Bank will make funds available to encourage small business creation and growth on city's West Side
First Niagara Financial Group Inc. announced it is providing microloan funding for the Westminster Economic Development Initiative to boost small business creation on Buffalo's West Side. The bank will make $100,000 available to businesses that do not qualify for conventional funding. Loan amounts will range up to $15,000. An additional $50,000 will be provided as a line of credit for WEDI.
WEDI will partner with First Niagara to administer the loan funds to new or existing businesses in the City of Buffalo that meet specific requirements. WEDI also will provide general business training with access to coaches and other forms of specialty business support.

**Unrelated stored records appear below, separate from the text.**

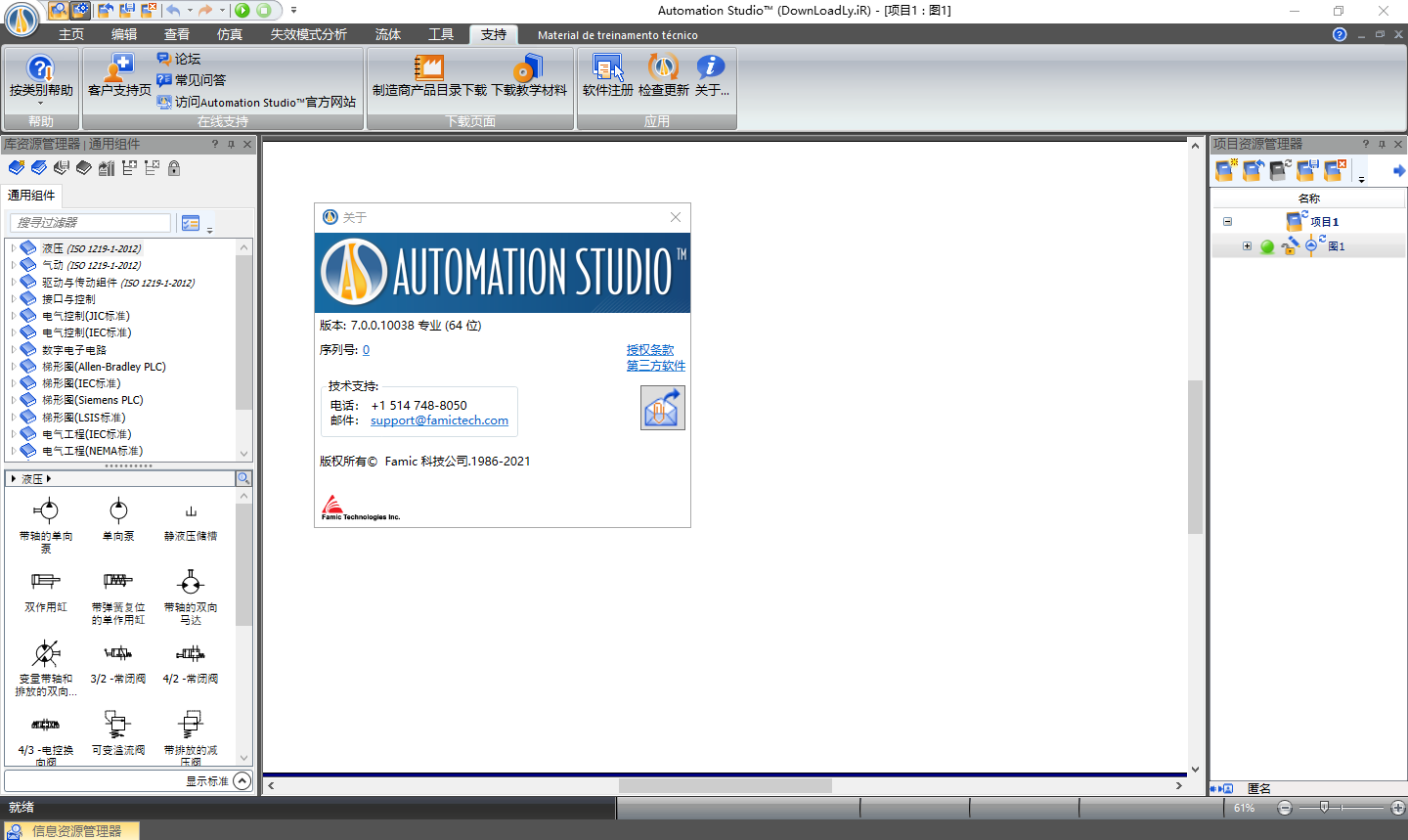Open the redo dropdown arrow
The image size is (1408, 840).
222,10
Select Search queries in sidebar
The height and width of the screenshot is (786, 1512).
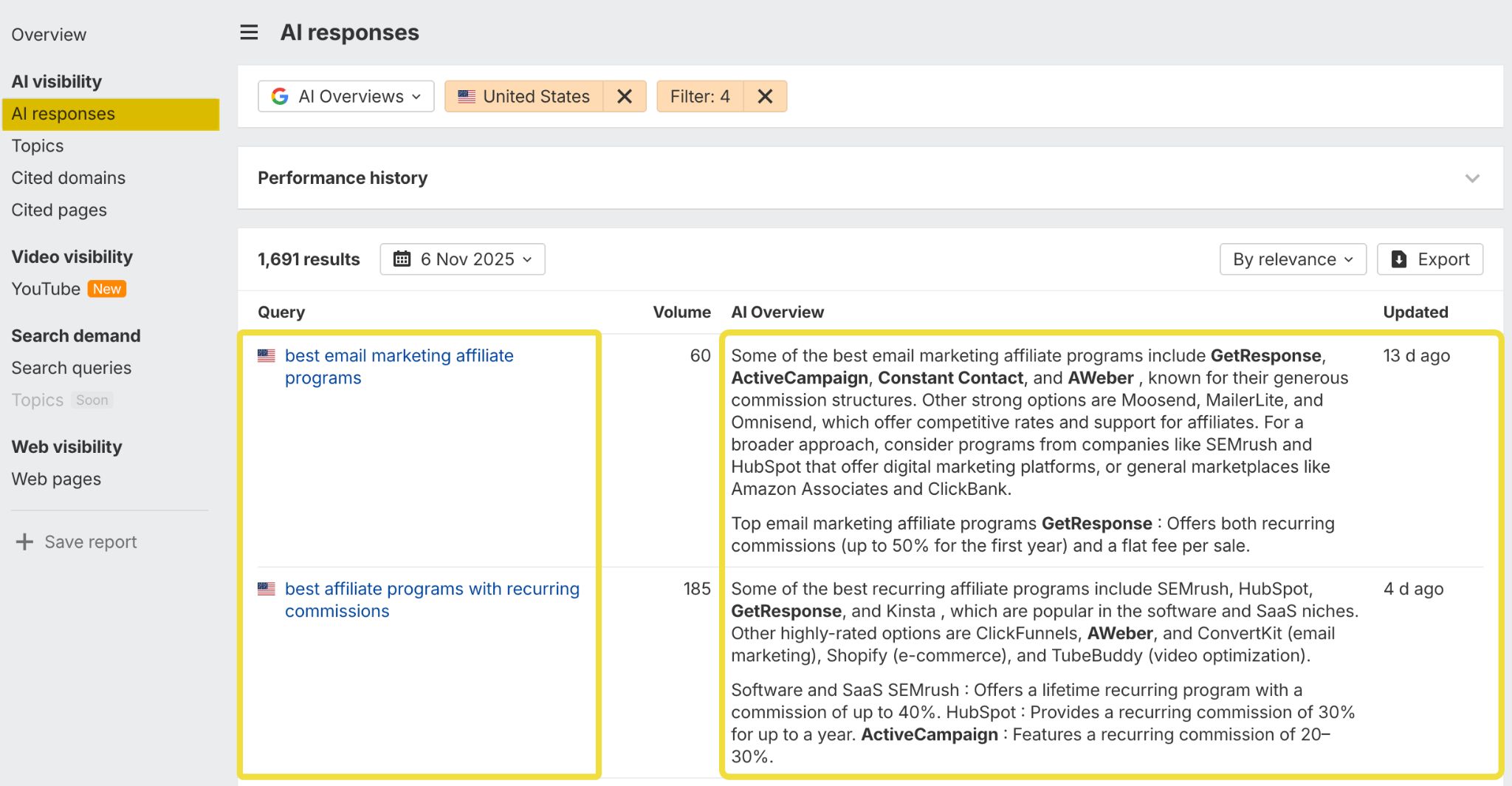72,368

All businesses that apply for loans go through financial capability training, create or review a business plan, and create financial projections for the business/project with WEDI staff members. After being approved for the loan, the business owners will then be matched with a volunteer business coach who will help them achieve their goals over the term of the loan.
"WEDI is honored to partner with First Niagara as the lender for this fund. This microloan will help make it possible for many more Buffalo residents to realize their entrepreneurial potential with access to funds that will help them grow their businesses," said Ben Bissell, executive director of Westminster Economic Development Initiative. "We look forward to supporting these start-up businesses and expanding those already in place in economically disadvantaged communities that will help revitalize those areas."
"First Niagara is committed to Buffalo's revitalization and to enhancing the vibrancy and diversity of our city," said Buford Sears, First Niagara regional president, Western New York. "We are thrilled to partner with WEDI to make this important investment in our community by creating a new source of entrepreneurial opportunity in Buffalo."
WEDI has established guidelines for loan distribution, which will focus on businesses that are owned by economically disadvantaged individuals who have real or perceived barriers to accessing traditional bank loans. They will also prioritize businesses that will hire economically disadvantaged individuals. WEDI also seeks to identify businesses that benefit the common good.
Bissell said 80 percent of WEDI's past loan clients (since January 2013) have been minorities, 4 percent were service-disabled veterans, 84 percent were low-income and 16 percent were previously unemployed.